BEGIN SOURCE EXCERPT

It should be noted that the certainty and responsibility mechanisms described in chapter 17 replicate all the functions of the resp and cert attributes on particular elements. For example, the encoding of Donaldson's conjectured emendation of `wight' to `wright' in line 117 of Chaucer's Wife of Bath's Prologue , (see 18.1.3 ) may be encoded as follows using the resp and cert attributes on the <corr> element:

<corr sic="wight" resp=ETD cert=70>wright</>

Exactly the same information could be conveyed using the certainty and responsibility mechanisms, as follows:

<corr sic="wight" id=c117>wright</>

<!-- ... certainty and responsibility elements may be elsewhere -->
<certainty target=c117 locus='#gicontent' degree=70>
<respons   target=c117 locus='#gicontent' resp=ETD>

The choice of which mechanism to use is left to the encoder. In transcriptions where only such statements of responsibility and certainty are made as can be accommodated within the resp and cert attributes of particular elements, it will be economical to use the resp and cert attributes of those elements. Where many statements of responsibility and certainty are made which cannot be so accommodated, it may be economical to use the <respons> and <certainty> elements throughout.

The above discussion supposes that in each case an encoder is able to specify exactly what it is that one wishes to state responsibility for and certainty about. Situations may arise when an encoder wishes to make a statement concerning certainty or responsibility but is unable or unwilling to specify so precisely the domain of the certainty or responsibility. In these cases, the <note> element may be used with the type attribute set to ``cert'' or ``resp'' and the content of the note giving a prose description of the state of affairs.

END SOURCE EXCERPT
BEGIN MATERIAL

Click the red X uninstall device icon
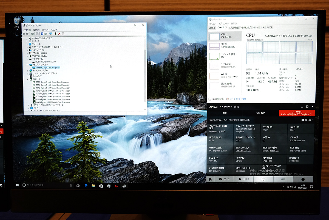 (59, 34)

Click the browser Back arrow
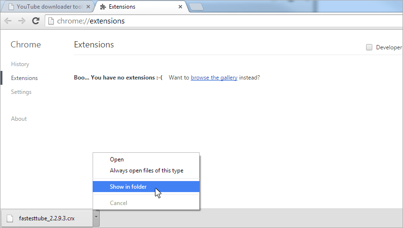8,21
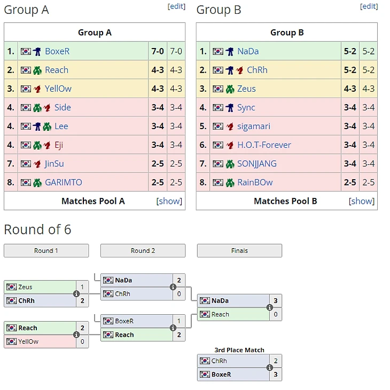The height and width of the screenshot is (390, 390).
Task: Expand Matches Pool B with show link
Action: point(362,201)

END MATERIAL
BEGIN MATERIAL

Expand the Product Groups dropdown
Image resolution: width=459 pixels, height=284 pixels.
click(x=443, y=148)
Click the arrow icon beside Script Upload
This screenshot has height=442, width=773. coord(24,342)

END MATERIAL
BEGIN MATERIAL

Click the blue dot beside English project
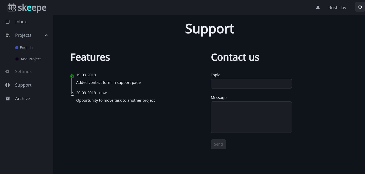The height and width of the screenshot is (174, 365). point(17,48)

END MATERIAL

WRITTEN EXERCISE 1 →
In the listing, take the lines starting at the one containing "Click the red X uninstall device icon" and ending at the one containing "Action: point(362,201)", and rewrite them with "Click" changed to "Tap" and everything else unchanged. Leave the pictures out.
WRITTEN EXERCISE 2 →
Extend the passage on certainty and responsibility markup from the point where it stops.

FINAL ANSWER 1 →
Tap the red X uninstall device icon
 (59, 34)

Tap the browser Back arrow
8,21
The height and width of the screenshot is (390, 390).
Task: Expand Matches Pool B with show link
Action: point(362,201)

FINAL ANSWER 2 →
18.2.3 Damage, Illegibility, and Supplied Text

The <gap> and <supplied> elements described above (section 18.1.7 ) should be used with appropriate attributes where the degree of damage or illegibility in a text is such that nothing can be read and the text must be either omitted or supplied either conjecturally or from other sources. In many cases, however, despite damage or illegibility, the text may yet be read with reasonable confidence. In these cases, the following elements should be used:

<damage> contains an area of damage to the text witness. Attributes include:
- type classifies the damage according to any convenient typology.
- resp indicates the individual responsible for identifying the area of damage.
- hand In the case of damage (deliberate defacement, etc.) assignable to an identifiable hand, signifies the hand responsible for the damage.
- agent In the case of damage resulting from an identifiable cause, signifies the causative agent.
- degree Signifies the degree of damage according to a convenient scale. The <damage> tag with the degree attribute should only be used where the text may be read with some confidence; text supplied from other sources should be tagged as <supplied> .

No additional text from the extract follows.